A little over a week ago, EMC made a major announcement of their offering in a product category that looks poised to reshape how enterprise storage works over the next few years. That product previously known as Lightning is now called VFCache, and is one of many emerging technologies in a category we more broadly call storage accelerators. EMC is not the first or sole vendor in this space – they are preceded by Marvell with Dragonfly, Fusion IO with IOTurbine, and others – but EMC is the biggest vendor to announce such a product. The exciting thing about this type of technology is the potential for changing how enterprise storage works, for the better. The promise is that the business will be able to easily deliver and scale performance without requiring wholesale alteration of existing storage infrastructures or the way we implement and manage storage today.
In this article, we’ll recap the on-going battle for more storage performance, describe where this new generation of technology fits into the picture, and discuss what potential customers should have in mind when looking at making server-based storage accelerators (SSA’s) a part of their storage performance strategy. In a nutshell, there is tremendous opportunity in these accelerators that may well influence and change storage architectures for years to come, but early adopters should be thinking strategically about how and why to implement these accelerators both today and in the future. Asking your vendor the right questions may help you make a decision that maximizes your current and future value from these highly affordable acceleration technologies.

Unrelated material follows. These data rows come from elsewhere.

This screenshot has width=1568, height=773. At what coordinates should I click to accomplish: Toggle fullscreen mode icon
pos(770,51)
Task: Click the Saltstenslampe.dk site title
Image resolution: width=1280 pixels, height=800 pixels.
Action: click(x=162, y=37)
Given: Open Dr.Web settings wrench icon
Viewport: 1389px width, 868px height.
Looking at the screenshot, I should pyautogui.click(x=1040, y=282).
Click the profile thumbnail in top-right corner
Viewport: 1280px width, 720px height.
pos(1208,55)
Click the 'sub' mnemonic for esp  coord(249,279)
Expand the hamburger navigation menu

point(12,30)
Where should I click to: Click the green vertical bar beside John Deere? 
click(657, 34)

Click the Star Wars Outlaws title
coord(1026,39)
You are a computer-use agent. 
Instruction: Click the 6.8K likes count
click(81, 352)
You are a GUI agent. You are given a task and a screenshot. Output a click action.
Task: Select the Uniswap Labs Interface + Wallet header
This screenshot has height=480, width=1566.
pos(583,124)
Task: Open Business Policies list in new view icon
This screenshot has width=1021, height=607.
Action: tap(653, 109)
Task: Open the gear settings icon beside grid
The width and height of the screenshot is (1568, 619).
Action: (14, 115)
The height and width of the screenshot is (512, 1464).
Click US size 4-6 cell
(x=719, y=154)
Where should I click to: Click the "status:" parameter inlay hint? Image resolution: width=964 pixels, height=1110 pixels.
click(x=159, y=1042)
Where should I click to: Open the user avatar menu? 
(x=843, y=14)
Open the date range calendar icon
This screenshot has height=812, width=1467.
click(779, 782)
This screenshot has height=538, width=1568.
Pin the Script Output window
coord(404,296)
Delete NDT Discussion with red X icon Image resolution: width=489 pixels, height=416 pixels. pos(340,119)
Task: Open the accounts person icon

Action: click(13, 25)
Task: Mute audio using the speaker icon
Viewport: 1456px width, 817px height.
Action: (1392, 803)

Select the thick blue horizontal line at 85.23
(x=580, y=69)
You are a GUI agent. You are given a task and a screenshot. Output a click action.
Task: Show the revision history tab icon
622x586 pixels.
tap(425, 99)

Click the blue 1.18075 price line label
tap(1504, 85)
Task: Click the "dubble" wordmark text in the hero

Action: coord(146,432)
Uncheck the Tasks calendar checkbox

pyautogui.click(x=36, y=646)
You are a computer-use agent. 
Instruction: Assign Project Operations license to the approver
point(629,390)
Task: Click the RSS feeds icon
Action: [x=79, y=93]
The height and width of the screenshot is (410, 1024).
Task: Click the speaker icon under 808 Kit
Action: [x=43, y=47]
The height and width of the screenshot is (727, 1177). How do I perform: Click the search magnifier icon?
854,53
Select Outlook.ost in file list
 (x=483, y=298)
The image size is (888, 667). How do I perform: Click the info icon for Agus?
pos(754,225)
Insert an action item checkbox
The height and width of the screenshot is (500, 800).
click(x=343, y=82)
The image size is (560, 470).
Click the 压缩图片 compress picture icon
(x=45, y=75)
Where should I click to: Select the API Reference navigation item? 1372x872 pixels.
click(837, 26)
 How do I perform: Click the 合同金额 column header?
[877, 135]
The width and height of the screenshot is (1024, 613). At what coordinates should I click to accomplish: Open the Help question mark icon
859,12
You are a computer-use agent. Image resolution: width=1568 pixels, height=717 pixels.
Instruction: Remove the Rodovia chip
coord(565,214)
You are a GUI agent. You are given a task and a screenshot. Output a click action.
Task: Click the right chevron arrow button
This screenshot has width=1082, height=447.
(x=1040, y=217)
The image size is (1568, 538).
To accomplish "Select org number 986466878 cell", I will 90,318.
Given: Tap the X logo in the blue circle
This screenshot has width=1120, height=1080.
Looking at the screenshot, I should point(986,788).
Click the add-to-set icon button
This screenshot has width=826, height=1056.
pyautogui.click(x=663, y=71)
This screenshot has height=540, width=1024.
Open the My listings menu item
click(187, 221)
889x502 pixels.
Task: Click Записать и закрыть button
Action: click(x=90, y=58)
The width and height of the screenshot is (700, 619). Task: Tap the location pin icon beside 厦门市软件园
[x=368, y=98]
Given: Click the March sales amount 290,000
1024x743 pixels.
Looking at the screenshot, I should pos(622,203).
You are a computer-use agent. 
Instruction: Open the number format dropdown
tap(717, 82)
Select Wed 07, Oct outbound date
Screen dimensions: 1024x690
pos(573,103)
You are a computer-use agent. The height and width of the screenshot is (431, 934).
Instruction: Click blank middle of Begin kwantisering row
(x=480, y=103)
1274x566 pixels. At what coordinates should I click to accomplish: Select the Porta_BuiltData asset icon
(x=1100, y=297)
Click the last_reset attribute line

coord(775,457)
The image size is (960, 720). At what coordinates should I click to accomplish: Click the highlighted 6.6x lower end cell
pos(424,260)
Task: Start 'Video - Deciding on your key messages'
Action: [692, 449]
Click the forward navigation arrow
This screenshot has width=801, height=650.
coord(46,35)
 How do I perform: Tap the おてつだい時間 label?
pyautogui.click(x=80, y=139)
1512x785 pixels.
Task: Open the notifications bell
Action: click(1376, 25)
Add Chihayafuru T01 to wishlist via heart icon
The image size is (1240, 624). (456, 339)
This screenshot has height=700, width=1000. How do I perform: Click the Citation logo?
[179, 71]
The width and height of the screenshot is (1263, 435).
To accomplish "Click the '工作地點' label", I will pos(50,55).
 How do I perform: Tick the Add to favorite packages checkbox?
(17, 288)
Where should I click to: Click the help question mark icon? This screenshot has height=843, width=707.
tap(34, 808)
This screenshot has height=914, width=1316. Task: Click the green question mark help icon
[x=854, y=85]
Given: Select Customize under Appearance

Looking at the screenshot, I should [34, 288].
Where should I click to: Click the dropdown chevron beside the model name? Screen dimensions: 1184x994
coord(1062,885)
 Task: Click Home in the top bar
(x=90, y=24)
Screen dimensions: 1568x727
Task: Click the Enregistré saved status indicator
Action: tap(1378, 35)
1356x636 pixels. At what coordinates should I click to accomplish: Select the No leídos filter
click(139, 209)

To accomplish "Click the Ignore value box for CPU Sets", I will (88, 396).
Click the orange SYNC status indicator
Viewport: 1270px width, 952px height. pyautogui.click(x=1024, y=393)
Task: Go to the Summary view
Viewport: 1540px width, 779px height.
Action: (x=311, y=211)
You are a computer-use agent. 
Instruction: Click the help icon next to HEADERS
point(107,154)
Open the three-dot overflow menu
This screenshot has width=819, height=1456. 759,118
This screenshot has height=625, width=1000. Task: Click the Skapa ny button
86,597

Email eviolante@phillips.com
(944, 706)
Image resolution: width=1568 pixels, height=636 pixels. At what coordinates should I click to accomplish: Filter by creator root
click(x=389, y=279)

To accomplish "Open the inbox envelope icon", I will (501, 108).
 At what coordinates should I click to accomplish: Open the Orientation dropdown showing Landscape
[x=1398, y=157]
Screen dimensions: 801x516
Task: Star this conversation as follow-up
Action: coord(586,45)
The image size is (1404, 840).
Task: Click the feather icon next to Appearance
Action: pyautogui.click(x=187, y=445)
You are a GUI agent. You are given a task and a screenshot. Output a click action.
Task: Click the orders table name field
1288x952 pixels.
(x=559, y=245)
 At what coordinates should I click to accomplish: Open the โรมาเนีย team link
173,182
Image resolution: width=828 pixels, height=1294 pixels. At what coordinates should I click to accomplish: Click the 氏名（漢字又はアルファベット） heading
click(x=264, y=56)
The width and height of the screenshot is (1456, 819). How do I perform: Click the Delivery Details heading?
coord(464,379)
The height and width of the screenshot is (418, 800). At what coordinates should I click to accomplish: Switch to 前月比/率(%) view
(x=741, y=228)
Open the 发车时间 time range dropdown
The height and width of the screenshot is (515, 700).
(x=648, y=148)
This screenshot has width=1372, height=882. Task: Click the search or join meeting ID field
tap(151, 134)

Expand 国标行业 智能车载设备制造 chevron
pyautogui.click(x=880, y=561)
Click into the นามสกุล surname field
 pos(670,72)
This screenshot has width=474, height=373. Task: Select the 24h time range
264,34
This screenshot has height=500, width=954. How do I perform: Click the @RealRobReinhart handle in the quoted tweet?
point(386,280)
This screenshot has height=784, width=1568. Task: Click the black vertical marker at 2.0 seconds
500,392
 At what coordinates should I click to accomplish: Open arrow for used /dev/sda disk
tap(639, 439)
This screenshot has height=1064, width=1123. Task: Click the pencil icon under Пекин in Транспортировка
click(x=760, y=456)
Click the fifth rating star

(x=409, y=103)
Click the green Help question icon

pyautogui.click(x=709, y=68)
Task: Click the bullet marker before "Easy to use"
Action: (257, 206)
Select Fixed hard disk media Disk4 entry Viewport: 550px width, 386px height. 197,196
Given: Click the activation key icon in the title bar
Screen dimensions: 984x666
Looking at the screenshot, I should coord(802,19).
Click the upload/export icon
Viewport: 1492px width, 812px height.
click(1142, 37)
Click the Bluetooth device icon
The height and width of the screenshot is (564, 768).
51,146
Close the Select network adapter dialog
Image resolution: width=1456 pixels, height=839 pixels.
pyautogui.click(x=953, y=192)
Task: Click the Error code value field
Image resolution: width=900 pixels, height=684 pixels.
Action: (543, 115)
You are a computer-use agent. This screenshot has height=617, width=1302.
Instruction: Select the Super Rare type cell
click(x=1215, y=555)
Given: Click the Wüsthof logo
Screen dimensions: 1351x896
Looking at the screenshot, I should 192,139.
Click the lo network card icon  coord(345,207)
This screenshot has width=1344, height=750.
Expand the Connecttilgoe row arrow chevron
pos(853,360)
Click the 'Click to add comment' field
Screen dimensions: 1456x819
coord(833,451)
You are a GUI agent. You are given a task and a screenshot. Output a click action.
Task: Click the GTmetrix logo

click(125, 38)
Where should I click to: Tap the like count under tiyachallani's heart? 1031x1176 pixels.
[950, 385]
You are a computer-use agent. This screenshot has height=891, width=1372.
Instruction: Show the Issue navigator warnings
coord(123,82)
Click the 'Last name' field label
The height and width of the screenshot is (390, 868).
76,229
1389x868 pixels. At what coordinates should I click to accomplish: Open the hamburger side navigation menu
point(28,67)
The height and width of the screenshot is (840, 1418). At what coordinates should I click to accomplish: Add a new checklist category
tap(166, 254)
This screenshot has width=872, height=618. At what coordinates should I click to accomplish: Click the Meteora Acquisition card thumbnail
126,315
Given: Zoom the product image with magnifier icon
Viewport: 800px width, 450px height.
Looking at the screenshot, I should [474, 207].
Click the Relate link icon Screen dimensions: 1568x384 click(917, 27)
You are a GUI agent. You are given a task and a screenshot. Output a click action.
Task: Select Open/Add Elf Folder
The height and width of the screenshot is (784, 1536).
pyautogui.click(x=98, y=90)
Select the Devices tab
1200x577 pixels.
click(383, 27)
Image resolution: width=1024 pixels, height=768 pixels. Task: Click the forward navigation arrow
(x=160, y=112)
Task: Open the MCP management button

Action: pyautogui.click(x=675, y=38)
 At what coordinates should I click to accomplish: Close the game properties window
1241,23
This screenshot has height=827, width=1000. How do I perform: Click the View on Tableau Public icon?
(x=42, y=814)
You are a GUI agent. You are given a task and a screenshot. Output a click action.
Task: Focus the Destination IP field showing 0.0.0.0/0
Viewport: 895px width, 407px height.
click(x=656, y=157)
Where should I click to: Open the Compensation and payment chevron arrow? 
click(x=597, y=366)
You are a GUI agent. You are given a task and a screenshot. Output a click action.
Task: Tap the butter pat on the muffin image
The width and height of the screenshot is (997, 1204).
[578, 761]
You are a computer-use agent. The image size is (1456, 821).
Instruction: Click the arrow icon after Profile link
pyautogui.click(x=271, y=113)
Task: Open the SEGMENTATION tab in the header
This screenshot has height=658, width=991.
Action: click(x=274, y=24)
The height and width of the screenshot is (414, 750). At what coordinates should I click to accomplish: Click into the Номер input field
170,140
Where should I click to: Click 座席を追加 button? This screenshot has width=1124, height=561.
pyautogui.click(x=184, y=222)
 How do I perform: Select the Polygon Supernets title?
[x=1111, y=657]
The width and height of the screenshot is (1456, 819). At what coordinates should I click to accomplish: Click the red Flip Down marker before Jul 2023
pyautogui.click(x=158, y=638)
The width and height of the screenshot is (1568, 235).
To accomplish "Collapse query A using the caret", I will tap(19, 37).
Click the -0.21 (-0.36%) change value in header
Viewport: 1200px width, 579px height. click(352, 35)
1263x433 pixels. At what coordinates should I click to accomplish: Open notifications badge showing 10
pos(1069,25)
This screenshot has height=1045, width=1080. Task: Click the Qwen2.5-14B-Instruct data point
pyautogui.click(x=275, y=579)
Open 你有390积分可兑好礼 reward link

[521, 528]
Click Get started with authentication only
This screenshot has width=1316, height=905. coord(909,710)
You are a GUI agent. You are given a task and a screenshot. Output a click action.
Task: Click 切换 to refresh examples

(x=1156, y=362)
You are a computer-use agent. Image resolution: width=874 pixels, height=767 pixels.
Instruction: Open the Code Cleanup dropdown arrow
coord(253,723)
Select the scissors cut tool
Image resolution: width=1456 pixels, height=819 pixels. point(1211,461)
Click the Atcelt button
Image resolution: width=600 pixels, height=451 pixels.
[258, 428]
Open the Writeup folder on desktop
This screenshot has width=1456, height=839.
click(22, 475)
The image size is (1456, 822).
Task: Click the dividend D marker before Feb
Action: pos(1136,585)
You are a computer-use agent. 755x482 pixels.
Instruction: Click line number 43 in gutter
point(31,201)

Accelerating the battle for storage performance
Over the past two decades, delivering performance from data storage has become the bane of the enterprise storage administrator, and the challenges have recently seemed poised to severely constrain the capabilities of the infrastructure in the face of increasing virtualization, consolidation, and data analytics. While data density and compute horsepower have increased almost logarithmically over the years, storage performance improvements have been comparatively minuscule.